Curioso constatar que apenas em 1988 o país, pelo menos ao nível do Estado e após aprovado pelos deputados na Assembleia da República, reentregou o cônsul na carreira diplomática com a promoção a embaixador e só a partir desse ano, aos poucos e devido também à insistência dos filhos que sempre lutaram para restabelecer a imagem do pai, o nome de Aristides de Sousa Mendes começou a ser falado. 34 anos depois da sua morte, os portugueses começaram a perceber que a 2ª Grande Guerra produziu um herói português, um homem venerado por milhares de famílias e quem tem até espaço em alguns museus que lembram o Holocausto.

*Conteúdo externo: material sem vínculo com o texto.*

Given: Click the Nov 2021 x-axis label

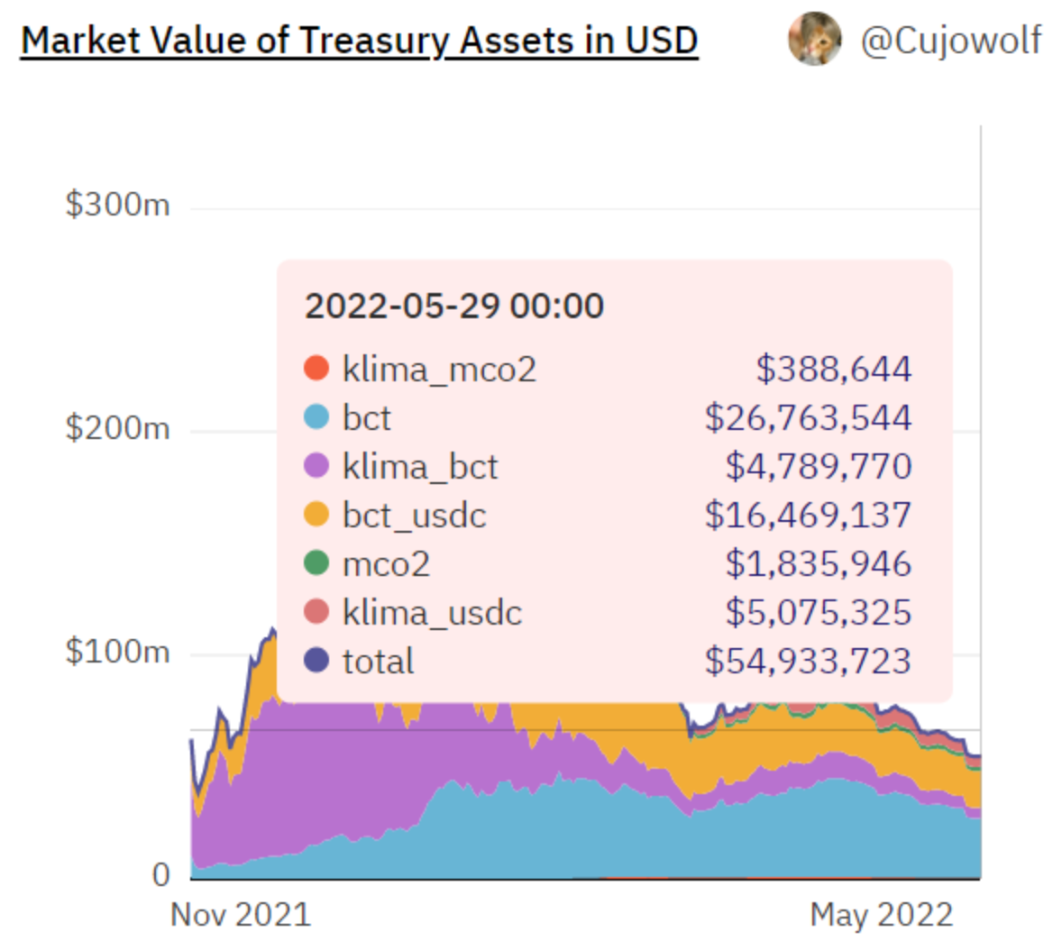Looking at the screenshot, I should coord(241,915).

Ao contrário do que sucede em “Viriato”, único livro que havia lido de Sónia Louro, neste a autora soube documentar-se convenientemente, diria mesmo que se documentou tanto que construiu não um romance Histórico mas sim uma biografia romanceada.

Sónia Louro traça o percurso da vida de Aristides de uma forma muito biográfica, demonstrando preocupação em citar as fontes que podem ser cartas, documentos oficiais, relatórios ou entrevistas que originam a maioria das cenas. Ficção tem apenas os diálogos e muitos deles construídos segundo registos históricos.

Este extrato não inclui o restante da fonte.